Bu kuşatmanın tüm Avrupa' nın tepkisini çekeceğini düşünen Çandarlı Halil' in XI. Konstantin' den rüşvet de alarak padişahın maiyetinde ve ordu içerisinde huzursuzluk yaratmaya çalışmasına tanık oluruz. Gerçekten de düşmanın beklenmedik bir dirençle şehri savunuyor olması, yapılan saldırıların sonuç vermemesi, kuşatmanın beklenenden uzun sürmesi bu gayretin beyhude olduğu düşüncesinde olanları haklı çıkaracak gibidir. O güne dek görülmemiş bir büyüklüğe ve teknik donanıma sahip Osmanlı ordusunun Bizans surlarını bir türlü aşamaması moralleri bozmaktadır. Sultan Mehmet' in inancını ayakta tutan yegâne güç, hocası Akşemseddin' in kentin fethedileceğini müjdeleyen kehanetidir.
Konstantinopolis' in savunması için yedi yüz kişilik özel ordusuyla yardıma gelen Cenevizli general Giovanni Giustiniani Longo kitapta ön plana çıkan bir diğer karakter. Savaşçı ve disiplinli bir asker olan Giustiniani' nin cesareti, Bizans savunmasının çekirdeğini oluşturur. İmparator Konstantin ile birlikte ön saflarda cesurca savaşır 29 Mayıs sabahına dek. O güne dek yapılan tüm saldırıları başarıyla püskürtmeyi başarırılar. Cesareti, zekâsı ve savaşma becerisi ile Sultan Mehmet' in dahi takdirini kazanır. Topların durmaksızın döverek birer moloz yığınına dönüştürdüğü surların gediklerinden saldıran Osmanlı ordusunu her defasında geri çekilmeye zorlarlar. Ta ki 29 Mayıs 1453 sabahına dek...

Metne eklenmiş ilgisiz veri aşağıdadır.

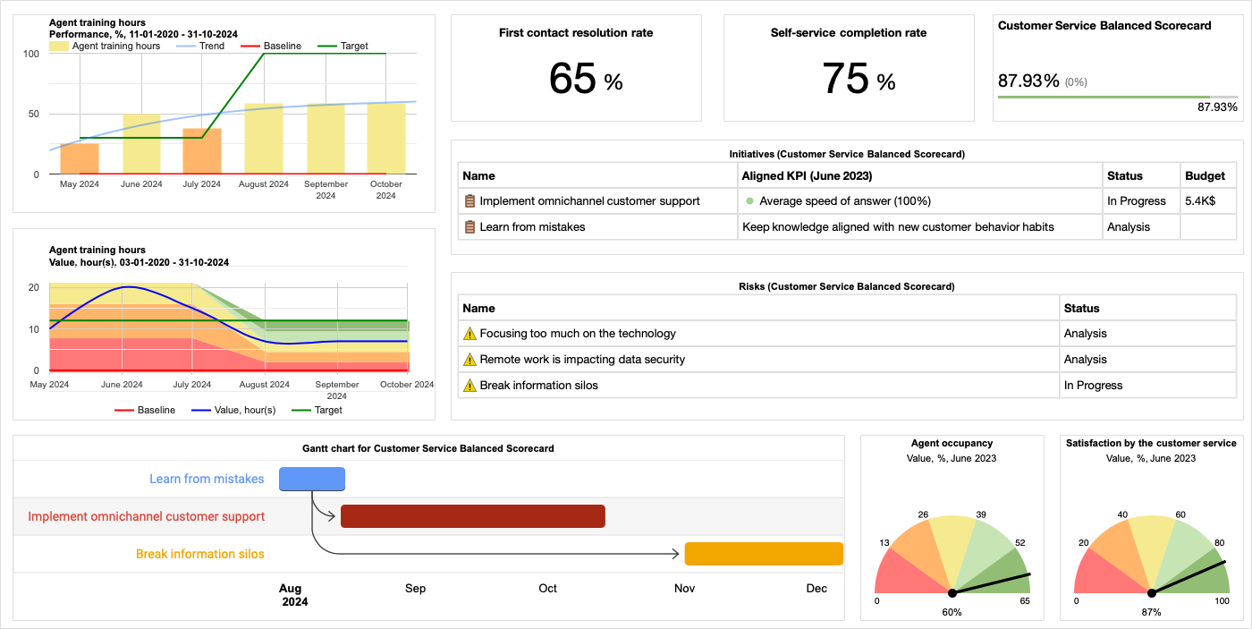Select the Learn from mistakes label in Gantt chart
Screen dimensions: 1252x629
click(x=207, y=479)
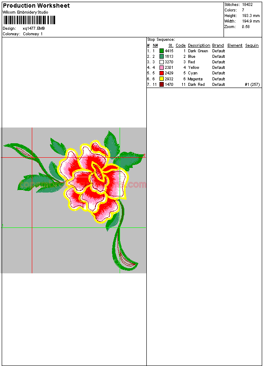Viewport: 263px width, 366px height.
Task: Click the white swatch beside 3270
Action: click(162, 62)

O sabah tüm noktalardan genel hücuma geçer Osmanlı ordusu. Sultan Mehmet, ordusunun başındadır. Yeniçerilerin durdurulamayan ilerleyişi sonuç verir. Ulubatlı Hasan' ın surlara diktiği sancak, şehrin düşmekte olduğunun müjdecisidir. Sırayla tüm surların tepelerinde Osmanlı sancakları dalgalanmaya başlar. "Fatih" Sultan Mehmet, Truva' nın intikamını almıştır. İmparator Konstantin ise arzuladığı gibi elinde kılıcı, kahramanca savaşarak ölmüştür.

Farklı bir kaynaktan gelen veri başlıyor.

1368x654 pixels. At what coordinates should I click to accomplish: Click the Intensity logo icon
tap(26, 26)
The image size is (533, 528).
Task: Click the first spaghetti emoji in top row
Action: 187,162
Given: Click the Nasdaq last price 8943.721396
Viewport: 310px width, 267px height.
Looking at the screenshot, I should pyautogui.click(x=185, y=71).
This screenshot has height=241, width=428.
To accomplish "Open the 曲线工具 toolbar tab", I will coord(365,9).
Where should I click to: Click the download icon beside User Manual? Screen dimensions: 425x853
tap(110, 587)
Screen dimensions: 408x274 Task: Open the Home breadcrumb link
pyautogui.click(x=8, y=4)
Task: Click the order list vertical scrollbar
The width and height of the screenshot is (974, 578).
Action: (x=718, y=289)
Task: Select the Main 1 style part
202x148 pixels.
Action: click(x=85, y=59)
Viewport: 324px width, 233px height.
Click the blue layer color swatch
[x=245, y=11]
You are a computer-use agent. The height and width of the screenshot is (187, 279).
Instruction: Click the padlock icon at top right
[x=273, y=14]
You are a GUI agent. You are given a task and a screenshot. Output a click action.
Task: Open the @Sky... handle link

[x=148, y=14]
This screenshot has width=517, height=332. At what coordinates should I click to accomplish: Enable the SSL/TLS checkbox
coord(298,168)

İstanbul' un fethinin okul sıralarında okuduğumuz tarih kitaplarında, savaşın tüm acımasızlığından ve insanlarda doğurduğu umutsuzluklardan arındırılmış olarak anlatıldığını anımsadım kitabı okurken. Zafer de pamuk ipliğine bağlıdır oysa; tıpkı yenilgi gibi. Dönemin en donanımlı ve en güçlü ordusuna sahip olsa da bir hükümdar, "müjdelenen" fetih bir türlü gerçekleşmiyorsa askerinin ihanetinden çekinir hâle gelir. Okul kitaplarında ne kadar da yüzeysel anlatılır tarihimiz. Yenilenler ise her zaman küçük görülür ve kötülenir. Oysa onlar da savunma savaşının gereklerini yerine getirmektedirler. Onların da kendi tarihleri açısından birer kahraman olmayı hak ettikleri apaçık ortadadır.
Osmanlı' nın siyasi ve askeri yapılanmasında devşirmelerle Türkmenler arasındaki ayrılığa ve ayrımcılığa da tanık oluruz savaş tüm acımasızlığı ile devam ederken. Osmanlı ordusunda, savaş zamanı sancaklardan toplanıp orduya yazılan Türkmenler' in oluşturduğu azaplara tüm zahmetli işler verilir, kendilerinden lağımcı olarak dahi yararlanılırken devşirmelerden oluşan kapıkulu askerleri görkemli kıyafetleri, hayranlık ve korku uyandıran silahlarıyla ordunun temelini oluşturur. Yeniçerilerin çekirdeğini teşkil ettiği kapıkulu ocakları padişahın gözbebeği iken Türkmen kökenli askerlerin sultanın yakınında bulunmalarına, hattâ otağının çevresinde nöbet tutmalarına dahi izin verilmez. Öte yandan aslen devşirme olup zekâları ve kabiliyetleri sayesinde devlet erkânı içerisinde yükselerek önemli mevkilere gelmiş paşalar ve vezirler, aileden Müslüman olmadıklarından dolayı küçümsendiklerini ve kendilerine güven duyulmadığını düşünür. Türkmen kökenli devlet adamları için onlar devleti içten yıkmaya heves eden, güvenilmez şahsiyetlerdir. Çandarlı Halil ve Zağanos Paşalar arasında süregelen mücadelenin temelinde de bu gerçeğin yatmakta olduğunu görürüz.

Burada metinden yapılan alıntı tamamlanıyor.